On 11 July 2002 his Honour Scarlett FM made orders that the application be dismissed and that the appellant pay the respondent’s costs.
By a notice of appeal dated 30 July 2002 the appellant appealed from the whole of the judgment of his Honour Scarlett FM given on 11 July 2002. The grounds of appeal reflected the grounds of review set out in the former ss 476(1)(a), (e) and (g) of the Act.

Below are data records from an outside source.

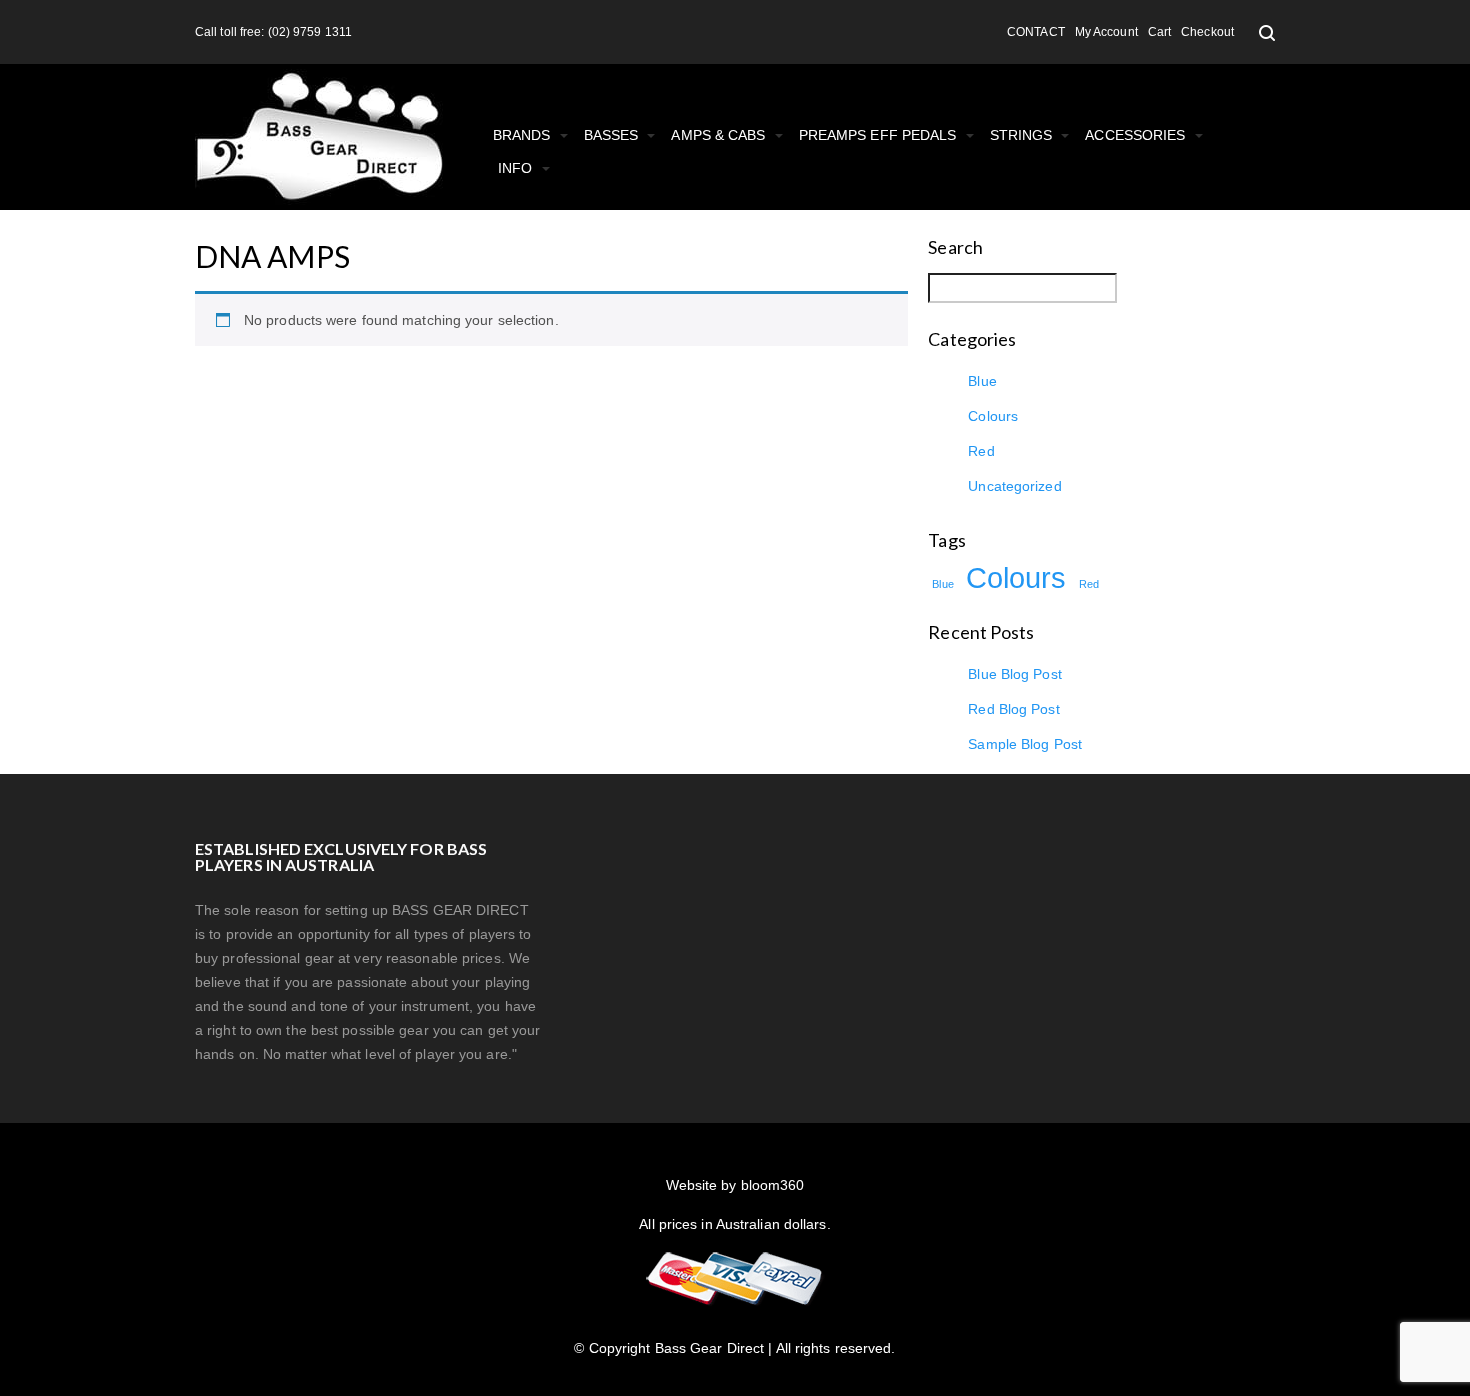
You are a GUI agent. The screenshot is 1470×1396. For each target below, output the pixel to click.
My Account (1106, 32)
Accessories (1137, 135)
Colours (993, 416)
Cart (1159, 32)
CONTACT (1036, 32)
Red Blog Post (1013, 709)
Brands (524, 135)
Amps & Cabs (720, 135)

The appeal was heard by his Honour Carr J on 7 March 2003. Prior to the hearing of the appeal, the High Court had delivered its decision in Plaintiff S157/2002 v Commonwealth of Australia (2003) 211 CLR 476 in which the Court held that the expression ‘decision[s] … made under this Act’ in the definition of ‘privative clause decision’ in s 474(2) of the Act must be read so as to refer to decisions which involve neither a failure to exercise jurisdiction nor an excess of jurisdiction conferred by the Act. Thus a decision involving jurisdictional error was not ‘a privative clause decision’ as defined in s 474(2) of the Act (at [76]). His Honour Carr J held that without the hindsight provided by Plaintiff S157/2002, his Honour Scarlett FM had unwittingly erred in law by taking too narrow a view of what might constitute reviewable error on the part of the Tribunal (at [29]). His Honour considered that the appropriate course was to remit the matter back to the Federal Magistrates Court for rehearing or further hearing according to law, and his Honour so ordered.
Before Carr J two documents were tendered on behalf of the appellant. The first was a document translated as the appellant’s Iranian travel card issued to him as a ‘National of Iraq’ for travel from Qom to Tehran from 23/10/2000 to 18/11/2000. The second was a document translated as an authority for seizure of the appellant’s identification card on his departure from Iran and in which he was described as an Iraqi national. It was not necessary that any findings then be made in respect of these documents.
By an ‘Amended Application Under Section 39B of the Judiciary Act 1903’ dated 28 October 2003 (‘the amended application’), the appellant sought review of the Tribunal’s decision made on 10 September 2001 on the ground that ‘the Tribunal made a jurisdictional error in exercising its statutory power by denying the [appellant] procedural fairness and making an erroneous finding that affected the Tribunal’s exercise of power’. The amended application then set out five particulars of the alleged breach of procedural fairness and the alleged erroneous finding.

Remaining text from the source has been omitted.